Task description
Where does "will" appear in the data? Return each line that holds it.

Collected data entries
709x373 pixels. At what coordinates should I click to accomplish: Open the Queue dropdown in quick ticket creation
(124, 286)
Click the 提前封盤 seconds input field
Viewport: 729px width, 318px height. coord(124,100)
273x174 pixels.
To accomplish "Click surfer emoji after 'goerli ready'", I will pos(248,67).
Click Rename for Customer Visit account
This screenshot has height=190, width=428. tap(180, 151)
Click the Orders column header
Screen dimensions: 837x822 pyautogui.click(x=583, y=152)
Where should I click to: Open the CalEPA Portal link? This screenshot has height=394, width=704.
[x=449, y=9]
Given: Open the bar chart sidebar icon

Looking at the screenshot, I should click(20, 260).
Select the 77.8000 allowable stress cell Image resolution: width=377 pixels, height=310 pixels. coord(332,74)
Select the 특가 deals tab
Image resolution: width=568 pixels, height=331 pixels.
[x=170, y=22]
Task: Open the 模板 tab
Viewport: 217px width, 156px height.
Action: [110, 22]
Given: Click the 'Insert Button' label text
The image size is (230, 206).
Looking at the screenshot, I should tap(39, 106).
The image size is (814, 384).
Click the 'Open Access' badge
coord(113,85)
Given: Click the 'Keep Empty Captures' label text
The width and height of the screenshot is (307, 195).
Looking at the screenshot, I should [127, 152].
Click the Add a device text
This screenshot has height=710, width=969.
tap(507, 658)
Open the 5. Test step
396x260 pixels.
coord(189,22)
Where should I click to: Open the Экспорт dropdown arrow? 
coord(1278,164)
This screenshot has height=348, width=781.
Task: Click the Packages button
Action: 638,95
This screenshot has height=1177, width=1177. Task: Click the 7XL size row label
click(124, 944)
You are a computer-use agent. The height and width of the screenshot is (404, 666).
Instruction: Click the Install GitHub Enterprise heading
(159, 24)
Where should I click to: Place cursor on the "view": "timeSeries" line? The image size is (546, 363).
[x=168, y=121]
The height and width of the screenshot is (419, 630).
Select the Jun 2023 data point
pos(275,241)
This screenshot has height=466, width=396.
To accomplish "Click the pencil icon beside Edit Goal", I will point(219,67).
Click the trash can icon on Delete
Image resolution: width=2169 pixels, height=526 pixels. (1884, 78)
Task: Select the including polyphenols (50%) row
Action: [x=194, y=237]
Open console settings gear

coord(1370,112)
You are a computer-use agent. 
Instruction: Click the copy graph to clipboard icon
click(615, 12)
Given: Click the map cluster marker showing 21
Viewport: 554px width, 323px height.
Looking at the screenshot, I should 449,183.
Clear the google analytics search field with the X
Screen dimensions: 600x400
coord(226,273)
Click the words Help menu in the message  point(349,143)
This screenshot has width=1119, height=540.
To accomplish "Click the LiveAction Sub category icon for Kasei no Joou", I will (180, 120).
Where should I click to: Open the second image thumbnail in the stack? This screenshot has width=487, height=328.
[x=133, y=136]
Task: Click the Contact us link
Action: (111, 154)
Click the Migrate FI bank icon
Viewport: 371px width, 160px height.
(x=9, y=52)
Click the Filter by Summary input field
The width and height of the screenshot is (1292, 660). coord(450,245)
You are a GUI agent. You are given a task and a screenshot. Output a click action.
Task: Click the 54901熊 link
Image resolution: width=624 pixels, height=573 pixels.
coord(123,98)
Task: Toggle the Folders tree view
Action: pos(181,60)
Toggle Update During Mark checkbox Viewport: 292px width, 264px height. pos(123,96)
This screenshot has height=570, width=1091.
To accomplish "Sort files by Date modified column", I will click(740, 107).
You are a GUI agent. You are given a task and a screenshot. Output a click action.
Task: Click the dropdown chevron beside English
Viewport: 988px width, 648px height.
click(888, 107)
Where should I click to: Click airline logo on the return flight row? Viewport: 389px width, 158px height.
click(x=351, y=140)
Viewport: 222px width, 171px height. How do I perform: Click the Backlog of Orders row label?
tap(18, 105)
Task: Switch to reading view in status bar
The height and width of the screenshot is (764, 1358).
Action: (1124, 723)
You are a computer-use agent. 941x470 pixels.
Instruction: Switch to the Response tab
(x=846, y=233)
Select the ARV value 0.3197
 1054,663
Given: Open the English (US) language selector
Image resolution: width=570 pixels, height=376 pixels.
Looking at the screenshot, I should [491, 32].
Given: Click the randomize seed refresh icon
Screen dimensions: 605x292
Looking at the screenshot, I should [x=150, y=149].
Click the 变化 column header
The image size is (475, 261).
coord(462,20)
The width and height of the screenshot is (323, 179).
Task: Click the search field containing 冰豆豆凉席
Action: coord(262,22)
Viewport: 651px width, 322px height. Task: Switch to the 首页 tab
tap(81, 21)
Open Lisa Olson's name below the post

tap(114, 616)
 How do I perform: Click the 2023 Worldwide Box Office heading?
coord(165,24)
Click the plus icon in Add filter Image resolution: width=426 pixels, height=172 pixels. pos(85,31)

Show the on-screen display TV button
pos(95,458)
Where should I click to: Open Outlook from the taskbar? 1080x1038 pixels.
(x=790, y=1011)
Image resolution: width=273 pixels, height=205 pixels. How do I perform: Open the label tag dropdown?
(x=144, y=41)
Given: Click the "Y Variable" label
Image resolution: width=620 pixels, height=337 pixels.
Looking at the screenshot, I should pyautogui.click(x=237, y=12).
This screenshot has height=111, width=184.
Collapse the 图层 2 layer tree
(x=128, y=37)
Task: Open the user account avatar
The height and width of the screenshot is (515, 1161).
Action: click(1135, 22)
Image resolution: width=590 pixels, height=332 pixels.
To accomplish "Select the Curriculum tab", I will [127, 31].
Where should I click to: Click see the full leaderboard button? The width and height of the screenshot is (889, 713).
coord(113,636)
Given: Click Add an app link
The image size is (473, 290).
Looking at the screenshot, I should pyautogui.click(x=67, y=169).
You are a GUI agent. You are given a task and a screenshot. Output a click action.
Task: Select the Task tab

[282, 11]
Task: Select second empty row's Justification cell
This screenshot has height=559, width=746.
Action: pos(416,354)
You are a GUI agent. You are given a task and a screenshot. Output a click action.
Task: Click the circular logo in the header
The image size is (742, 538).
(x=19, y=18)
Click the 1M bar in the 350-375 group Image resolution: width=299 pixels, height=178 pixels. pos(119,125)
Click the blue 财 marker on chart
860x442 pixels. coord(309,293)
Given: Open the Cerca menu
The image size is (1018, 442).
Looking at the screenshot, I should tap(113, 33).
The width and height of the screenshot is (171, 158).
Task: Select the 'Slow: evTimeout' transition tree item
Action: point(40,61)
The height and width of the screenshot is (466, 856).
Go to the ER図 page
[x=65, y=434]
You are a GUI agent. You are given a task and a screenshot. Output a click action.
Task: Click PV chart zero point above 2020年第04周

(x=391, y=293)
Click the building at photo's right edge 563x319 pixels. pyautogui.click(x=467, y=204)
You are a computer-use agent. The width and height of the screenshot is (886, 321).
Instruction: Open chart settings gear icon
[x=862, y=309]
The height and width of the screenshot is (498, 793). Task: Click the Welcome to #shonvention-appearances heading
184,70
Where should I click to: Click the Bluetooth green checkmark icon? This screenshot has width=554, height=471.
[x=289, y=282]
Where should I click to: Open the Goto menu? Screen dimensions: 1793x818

Answer space
To accomplish "Click surfer emoji after 'goerli ready'", I will pos(248,67).
To accomplish "Click the pencil icon beside Edit Goal", I will point(219,67).
To accomplish "Click the LiveAction Sub category icon for Kasei no Joou", I will (180, 120).
To accomplish "Sort files by Date modified column", I will click(740, 107).
To accomplish "Select the Curriculum tab", I will [127, 31].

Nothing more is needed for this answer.